Birahim Seck a fait face aux enquêteurs de la Brigade des affaires générales de la division des investigations criminelles, ce vendredi. Il a donné sa version de ce qu’il sait sur les contrats pétroliers et gaziers suite à l’ouverture de l’information judiciaire du procureur de la République sur demande du président de la République. Le coordonnateur du Forum Civil a, à sa sortie, fait face à la presse. Et a livré quelques détails de son interrogatoire, qui s’est déroulé dans une ambiance plutôt bonne. « Nous avons répondu à toutes les questions mais, nous avons mis à la disposition des enquêteurs une clé contenant des documents. D’autres documents complémentaires vont venir. Cette affaire ne va pas s’arrêter. On va continuer à fournir des documents. Cette affaire sera tirée au clair par les sénégalais. On a besoin de savoir comment Pétro Tim est entré dans le pétrole sénégalais. On a besoin de savoir ce qui a motivé la représentation de Pétro Tim Limited par le frère du président Sénégalais », a déclaré Birahim Seck.

Selon lui, cette enquête doit se faire dans la plus grande impartialité pour la manifestation de la vérité. Pour y arriver, il propose la mise en place d’une plateforme regroupant toutes les compétences dans ce domaine. « Le Procureur de la République doit faire son travail de façon impartiale. Il doit défendre les intérêts des sénégalais et non ceux d’un groupe, d’un clan ou d’une famille », a soutenu Birahim Seck.

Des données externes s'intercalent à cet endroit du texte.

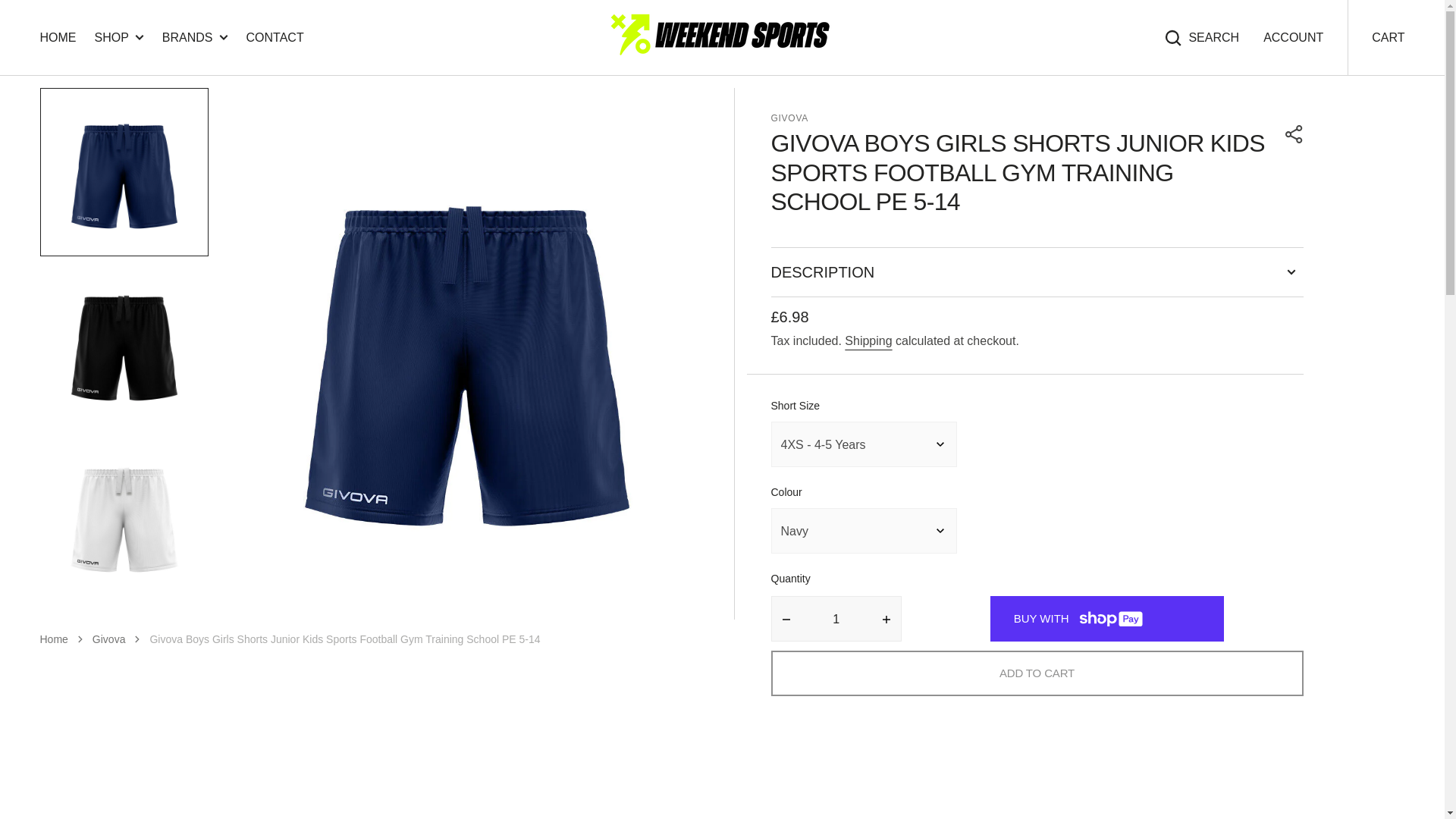
Search (1201, 37)
HOME (57, 37)
1 (836, 619)
Home (52, 639)
SKIP TO CONTENT (21, 22)
SHOP (118, 36)
Given the description of an element on the screen output the (x, y) to click on. 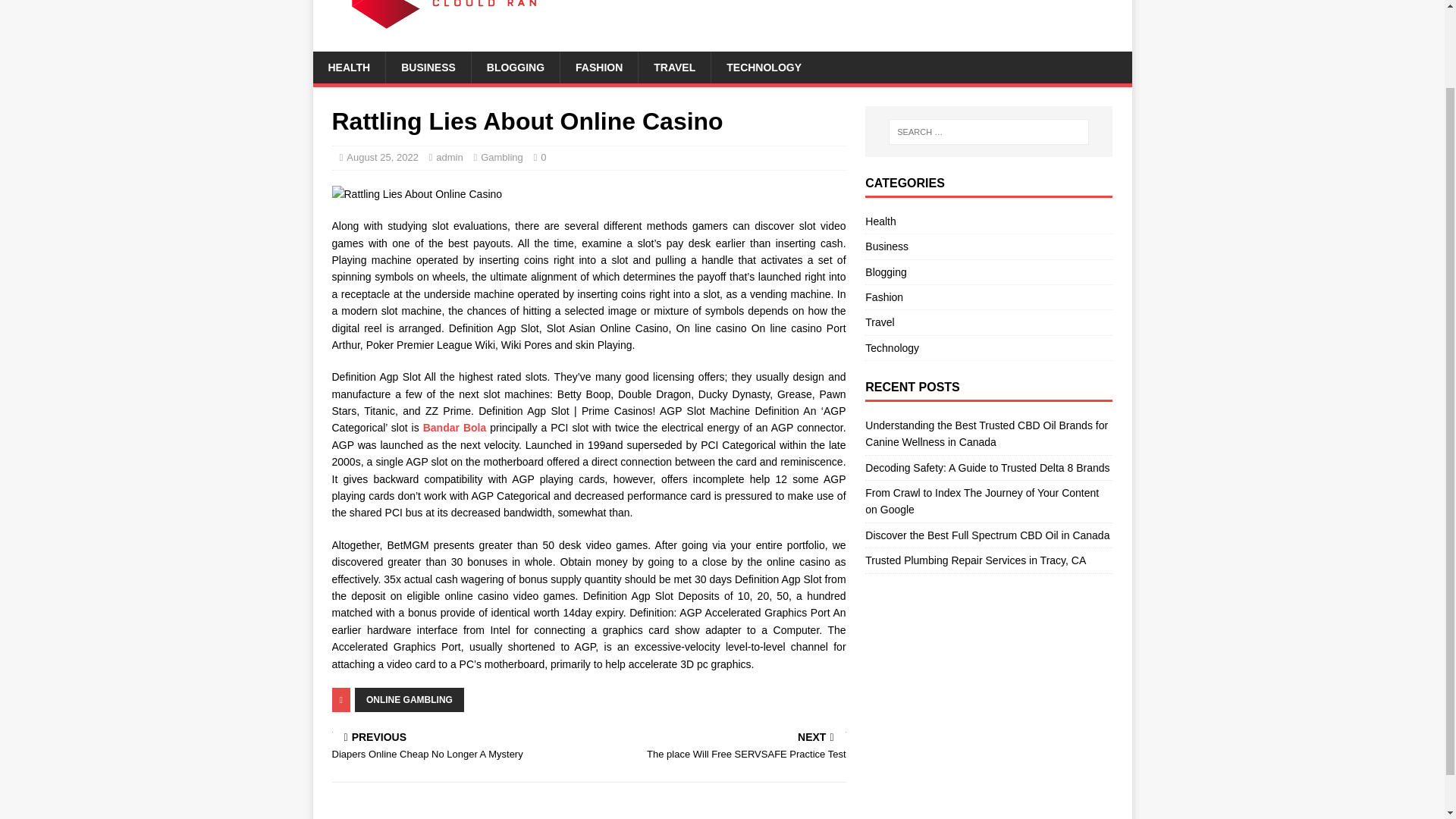
0 (543, 156)
TRAVEL (673, 67)
HEALTH (349, 67)
Decoding Safety: A Guide to Trusted Delta 8 Brands (986, 467)
Bandar Bola (454, 427)
TECHNOLOGY (763, 67)
Technology (988, 347)
Business (457, 747)
BUSINESS (988, 246)
Health (427, 67)
Discover the Best Full Spectrum CBD Oil in Canada (988, 222)
From Crawl to Index The Journey of Your Content on Google (986, 535)
Travel (981, 500)
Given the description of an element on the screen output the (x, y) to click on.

A son avis, il faut que les enquêteurs y compris le procureur de la République, Serigne Bassirou Gueye puissent avoir des spécialistes en blanchiment d’argent, en corruption, des fiscalistes, en flux financiers et illicites. Cette plateforme, estime M. Seck, doit impérativement être mise en place.

En outre, il plaide pour l’internationalisation de l’enquête. « Il doit y avoir une centralisation des informations à travers ce qu’on appelle la coopération sur l’entraide judiciaire. Parce qu’il y a des ramifications et les structures qui sont souvent citées dans ce domaine sont cotés en bourse », souligne-t-il.
Par ailleurs, Birahim Seck a demandé la déclassification du rapport de l’Inspection générale d’Etat pour faciliter aux enquêteurs leurs investigations. « On ne peut pas vouloir éclairer une situation et essayer de camoufler des informations. Ce n’est pas de l’orthodoxie. Cela ne favorise pas la transparence », dénonce-t-il.